Repeat all of the data below word for word, keeping no images.
----
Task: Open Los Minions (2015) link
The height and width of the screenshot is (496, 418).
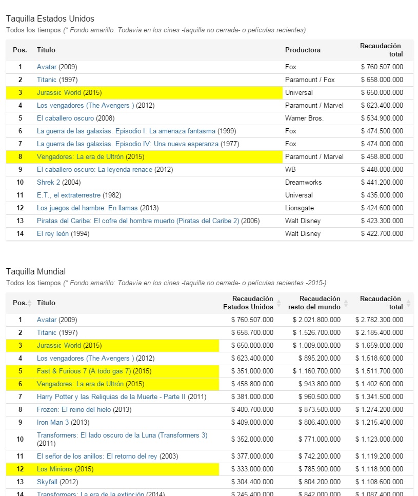Action: (55, 469)
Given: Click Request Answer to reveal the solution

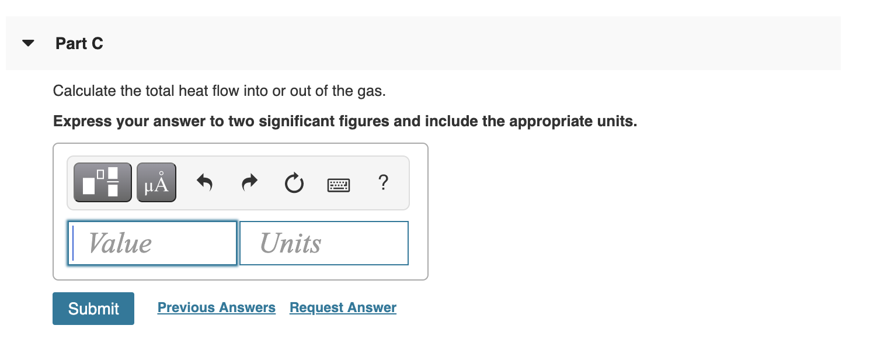Looking at the screenshot, I should pos(343,307).
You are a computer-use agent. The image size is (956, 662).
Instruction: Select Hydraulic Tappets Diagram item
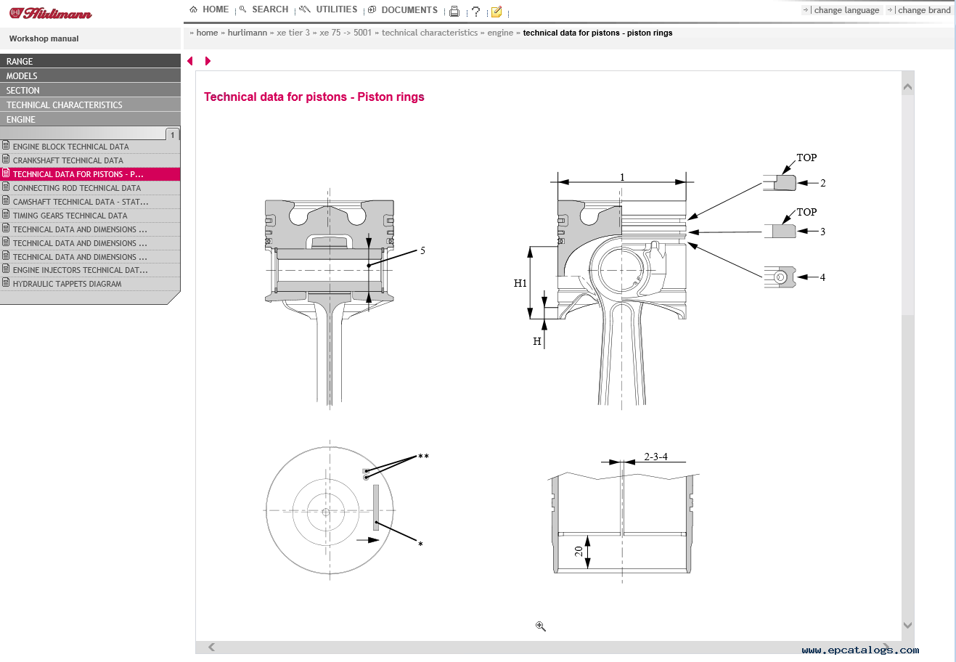[67, 284]
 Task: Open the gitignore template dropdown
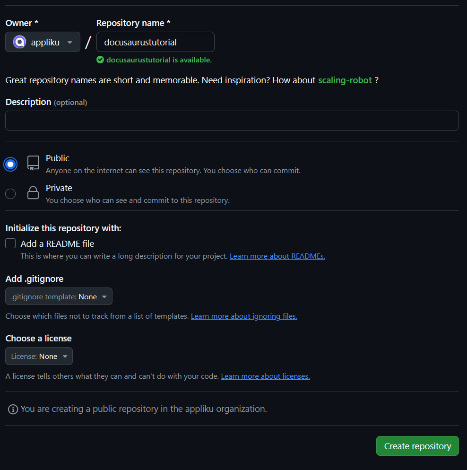coord(59,296)
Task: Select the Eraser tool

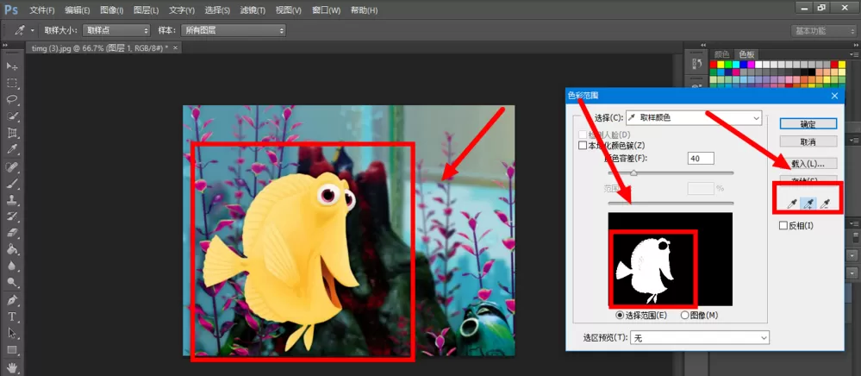Action: tap(12, 233)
----
**Reply:**
Task: Open Los Minions (2015) link
The height and width of the screenshot is (496, 418).
Action: (55, 469)
Given: Click Request Answer to reveal the solution

Looking at the screenshot, I should pos(343,307).
You are a computer-use agent. The image size is (956, 662).
Instruction: Select Hydraulic Tappets Diagram item
[67, 284]
 Task: Open the gitignore template dropdown
coord(59,296)
Task: Select the Eraser tool

Action: tap(12, 233)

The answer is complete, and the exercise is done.